Shimkus dismissed the significance of the medical officer’s failure to connect the detainee’s psychological state to the possible side effects resulting from mefloquine, stating that the medical officer may have been unaware “the patient had taken [the drug], because there was a lot of turnover of staff at that point.”

Scott Allen and Vince Iacopino, medical doctors affiliated with Physicians for Human Rights, a doctors’ organization based in Cambridge, Massachusetts, said, “the questionable use of mefloquine for malaria prevention at Guantanamo underscore the need for transparency of detention policies and procedures” at the prison facility.

Benefits Outweighed Risks

Shimkus, who is a nurse by training, acknowledged that the mass presumptive treatment of malaria using mefloquin was unprecedented. However, he said the “benefits outweighed the risks.”

When asked, Shimkus did not indicate that contraindications for the use of mefloquine, such as pre-existing cases of post-traumatic stress disorder, anxiety, seizures. or other mental illness, which would have heightened mefloquine’s side effects, were ever pursued for the individual detainees. He simply reiterated that the benefits of administering treatment doses of mefloquine outweighed the risks.

Yet, when told that the Defense Department took a radically different approach a decade earlier, when thousands of Haitian refugees housed at Guantanamo were first tested to determine if they had malaria and, only then, were given a treatment dosage of a different medication, chloroquine, if they had the disease, Shimkus said war on terror detainees “were a different cohort of individuals.”

“You have to remember that this was in the context of February 2002,” Shimkus said. “The detainees came from Afghanistan and other areas that may have been chloroquine resistant.”

Moreover, in two articles published in 2002, Shimkus claimed statistics showed that 40 percent of Afghanistan’s population was infected with malaria. But according to figures from the World Health Organization, in 2002, the number infected in Afghanistan was about 13 percent.

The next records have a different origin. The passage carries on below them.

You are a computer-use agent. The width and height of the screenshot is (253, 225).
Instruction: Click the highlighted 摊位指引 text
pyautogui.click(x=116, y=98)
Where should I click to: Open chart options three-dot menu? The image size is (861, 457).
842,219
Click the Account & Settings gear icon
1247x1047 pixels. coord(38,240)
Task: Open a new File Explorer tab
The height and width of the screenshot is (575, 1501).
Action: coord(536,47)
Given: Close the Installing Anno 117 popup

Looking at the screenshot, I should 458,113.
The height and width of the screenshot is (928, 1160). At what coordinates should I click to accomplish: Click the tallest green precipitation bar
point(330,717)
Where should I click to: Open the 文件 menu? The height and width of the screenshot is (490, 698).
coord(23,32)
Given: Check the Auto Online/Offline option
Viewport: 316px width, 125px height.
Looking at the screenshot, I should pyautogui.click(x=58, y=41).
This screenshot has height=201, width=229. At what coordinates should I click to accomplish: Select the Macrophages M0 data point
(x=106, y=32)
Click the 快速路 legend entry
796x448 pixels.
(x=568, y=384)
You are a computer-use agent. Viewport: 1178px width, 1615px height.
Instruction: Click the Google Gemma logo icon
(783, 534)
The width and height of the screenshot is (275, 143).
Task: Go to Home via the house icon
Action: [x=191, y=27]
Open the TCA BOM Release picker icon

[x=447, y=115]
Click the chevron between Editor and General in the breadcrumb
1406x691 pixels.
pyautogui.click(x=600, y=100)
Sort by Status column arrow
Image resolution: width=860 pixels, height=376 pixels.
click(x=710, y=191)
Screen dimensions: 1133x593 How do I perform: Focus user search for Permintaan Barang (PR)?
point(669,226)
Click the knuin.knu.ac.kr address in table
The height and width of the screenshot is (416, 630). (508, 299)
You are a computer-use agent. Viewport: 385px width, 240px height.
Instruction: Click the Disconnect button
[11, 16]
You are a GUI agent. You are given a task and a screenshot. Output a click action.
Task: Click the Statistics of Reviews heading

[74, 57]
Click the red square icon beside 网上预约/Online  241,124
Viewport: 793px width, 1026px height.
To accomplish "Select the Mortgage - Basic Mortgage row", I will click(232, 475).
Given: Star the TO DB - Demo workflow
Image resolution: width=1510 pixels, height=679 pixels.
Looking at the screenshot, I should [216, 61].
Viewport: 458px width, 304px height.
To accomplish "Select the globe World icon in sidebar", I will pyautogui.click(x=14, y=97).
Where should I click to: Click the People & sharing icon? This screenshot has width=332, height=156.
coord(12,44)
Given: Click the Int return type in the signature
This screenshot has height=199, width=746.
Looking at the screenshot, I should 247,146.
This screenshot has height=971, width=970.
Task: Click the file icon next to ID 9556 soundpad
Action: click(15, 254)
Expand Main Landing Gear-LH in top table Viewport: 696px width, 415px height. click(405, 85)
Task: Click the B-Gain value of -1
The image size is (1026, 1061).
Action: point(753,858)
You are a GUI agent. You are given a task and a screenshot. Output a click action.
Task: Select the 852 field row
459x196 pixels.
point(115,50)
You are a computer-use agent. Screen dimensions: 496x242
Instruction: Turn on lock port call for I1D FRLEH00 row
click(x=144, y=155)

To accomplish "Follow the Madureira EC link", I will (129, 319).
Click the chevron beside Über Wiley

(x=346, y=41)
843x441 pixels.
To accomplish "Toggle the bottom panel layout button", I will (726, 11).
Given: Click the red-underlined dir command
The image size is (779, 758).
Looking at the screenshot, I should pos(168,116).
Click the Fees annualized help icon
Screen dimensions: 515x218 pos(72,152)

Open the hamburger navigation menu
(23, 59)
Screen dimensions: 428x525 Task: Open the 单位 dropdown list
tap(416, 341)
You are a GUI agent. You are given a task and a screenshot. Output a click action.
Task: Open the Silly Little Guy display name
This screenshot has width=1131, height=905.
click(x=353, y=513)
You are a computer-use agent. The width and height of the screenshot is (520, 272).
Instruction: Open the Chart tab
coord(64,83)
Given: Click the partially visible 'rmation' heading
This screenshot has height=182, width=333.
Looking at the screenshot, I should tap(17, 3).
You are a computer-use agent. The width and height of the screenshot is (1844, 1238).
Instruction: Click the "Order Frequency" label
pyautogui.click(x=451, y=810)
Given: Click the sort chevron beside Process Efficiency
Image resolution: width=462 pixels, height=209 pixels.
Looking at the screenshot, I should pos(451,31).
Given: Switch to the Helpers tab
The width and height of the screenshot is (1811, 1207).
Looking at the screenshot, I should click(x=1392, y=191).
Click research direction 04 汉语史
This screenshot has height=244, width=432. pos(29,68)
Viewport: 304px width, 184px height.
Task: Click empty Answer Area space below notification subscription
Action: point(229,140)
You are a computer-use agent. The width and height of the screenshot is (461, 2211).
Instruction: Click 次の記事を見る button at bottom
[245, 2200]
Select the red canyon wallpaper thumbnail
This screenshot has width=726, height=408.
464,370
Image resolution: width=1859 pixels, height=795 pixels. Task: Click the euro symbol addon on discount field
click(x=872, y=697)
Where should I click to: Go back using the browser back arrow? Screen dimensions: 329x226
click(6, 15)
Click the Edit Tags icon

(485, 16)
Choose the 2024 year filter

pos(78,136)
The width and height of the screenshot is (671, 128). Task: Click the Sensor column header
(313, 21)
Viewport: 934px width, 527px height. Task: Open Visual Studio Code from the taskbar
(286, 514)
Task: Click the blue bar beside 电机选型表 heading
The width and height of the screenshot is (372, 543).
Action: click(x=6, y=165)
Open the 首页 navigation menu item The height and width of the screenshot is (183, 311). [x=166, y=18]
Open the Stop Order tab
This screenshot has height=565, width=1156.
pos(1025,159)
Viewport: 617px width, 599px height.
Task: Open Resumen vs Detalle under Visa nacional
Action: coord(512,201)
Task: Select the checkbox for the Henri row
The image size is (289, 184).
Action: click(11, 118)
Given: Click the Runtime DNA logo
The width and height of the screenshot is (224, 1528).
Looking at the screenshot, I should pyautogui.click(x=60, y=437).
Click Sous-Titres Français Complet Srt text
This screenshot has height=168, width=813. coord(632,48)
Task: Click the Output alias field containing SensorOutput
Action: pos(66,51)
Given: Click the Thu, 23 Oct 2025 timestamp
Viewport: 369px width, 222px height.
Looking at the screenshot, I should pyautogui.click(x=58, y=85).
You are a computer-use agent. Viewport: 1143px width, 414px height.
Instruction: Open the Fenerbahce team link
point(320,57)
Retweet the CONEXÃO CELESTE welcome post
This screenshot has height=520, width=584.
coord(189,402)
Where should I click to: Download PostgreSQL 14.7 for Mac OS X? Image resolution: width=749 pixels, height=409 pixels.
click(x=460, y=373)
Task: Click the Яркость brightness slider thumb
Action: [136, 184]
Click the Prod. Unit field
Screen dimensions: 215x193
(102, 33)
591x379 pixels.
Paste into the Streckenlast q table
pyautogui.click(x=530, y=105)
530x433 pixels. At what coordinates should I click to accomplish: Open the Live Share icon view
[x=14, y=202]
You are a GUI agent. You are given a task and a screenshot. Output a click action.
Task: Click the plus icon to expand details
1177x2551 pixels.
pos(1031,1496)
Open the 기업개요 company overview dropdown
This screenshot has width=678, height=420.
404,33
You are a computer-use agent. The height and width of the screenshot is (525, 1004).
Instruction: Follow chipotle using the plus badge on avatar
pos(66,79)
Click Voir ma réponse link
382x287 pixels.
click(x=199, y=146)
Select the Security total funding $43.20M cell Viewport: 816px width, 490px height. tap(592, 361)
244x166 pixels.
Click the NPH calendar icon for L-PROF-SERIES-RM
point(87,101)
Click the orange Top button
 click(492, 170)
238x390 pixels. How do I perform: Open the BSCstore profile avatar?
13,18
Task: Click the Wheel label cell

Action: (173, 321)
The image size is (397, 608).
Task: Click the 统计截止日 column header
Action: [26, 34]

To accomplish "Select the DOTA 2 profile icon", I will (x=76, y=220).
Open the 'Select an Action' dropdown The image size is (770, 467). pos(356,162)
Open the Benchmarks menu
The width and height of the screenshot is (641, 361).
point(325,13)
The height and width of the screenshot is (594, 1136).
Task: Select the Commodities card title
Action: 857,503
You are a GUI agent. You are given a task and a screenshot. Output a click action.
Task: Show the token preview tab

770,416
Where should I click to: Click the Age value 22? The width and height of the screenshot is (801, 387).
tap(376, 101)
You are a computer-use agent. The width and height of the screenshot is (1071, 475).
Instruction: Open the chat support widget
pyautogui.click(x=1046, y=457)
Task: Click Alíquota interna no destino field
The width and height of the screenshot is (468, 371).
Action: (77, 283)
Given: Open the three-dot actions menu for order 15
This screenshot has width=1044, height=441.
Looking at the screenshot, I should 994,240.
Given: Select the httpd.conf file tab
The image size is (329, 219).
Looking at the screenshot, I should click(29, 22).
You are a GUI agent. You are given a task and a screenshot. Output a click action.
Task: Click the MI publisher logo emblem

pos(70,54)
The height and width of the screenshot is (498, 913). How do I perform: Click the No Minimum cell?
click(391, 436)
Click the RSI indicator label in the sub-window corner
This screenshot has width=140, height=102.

Shimkus also indicated that malaria cases at Guantanamo could have led to a public health crisis at the base, and reintroduction of malaria into Cuba. Once an outbreak begins, Shimkus told Truthout, one “loses control” of the situation and there is an epidemic.

However, when the CDC examined the influx of tens of thousands of refugees to the United States from hyper-epidemic sub-Saharan Africa, where the falciparum form of malaria kills more than a million people yearly, they concluded that “sustained malaria transmission” in a nonmalarial endemic country, like the US, from this population “would be unlikely.”

Still, the CDC called for mass presumptive treatment (with a drug other than mefloquine) of these refugees before they came to the US – mainly because they feared many US doctors wouldn’t recognize malaria symptoms – but noted that such mass presumptive treatment from other parts of the world, including Afghanistan, was not recommended, because “the risk and cost of post-arrival presumptive treatment currently outweighs the potential benefits.”

Of the more than 700 detainees held at Guantanamo, only four tested positive for malaria, all in January and February 2002.

But Shimkus still defended the mass administration of mefloquine, saying, “One [infection] is too many.” Shimkus said he believes he and other military officials “made the right policy decisions based on the information we had to prevent the introduction of malaria” in Cuba and protect the health of the detainees.

Shimkus said after he retired from the military he became involved with the Open Society Institute, funded by the Soros Foundation, and has since taken a role in the work the organization has done to raise awareness about abusive interrogation measures contained in the Army Field Manual.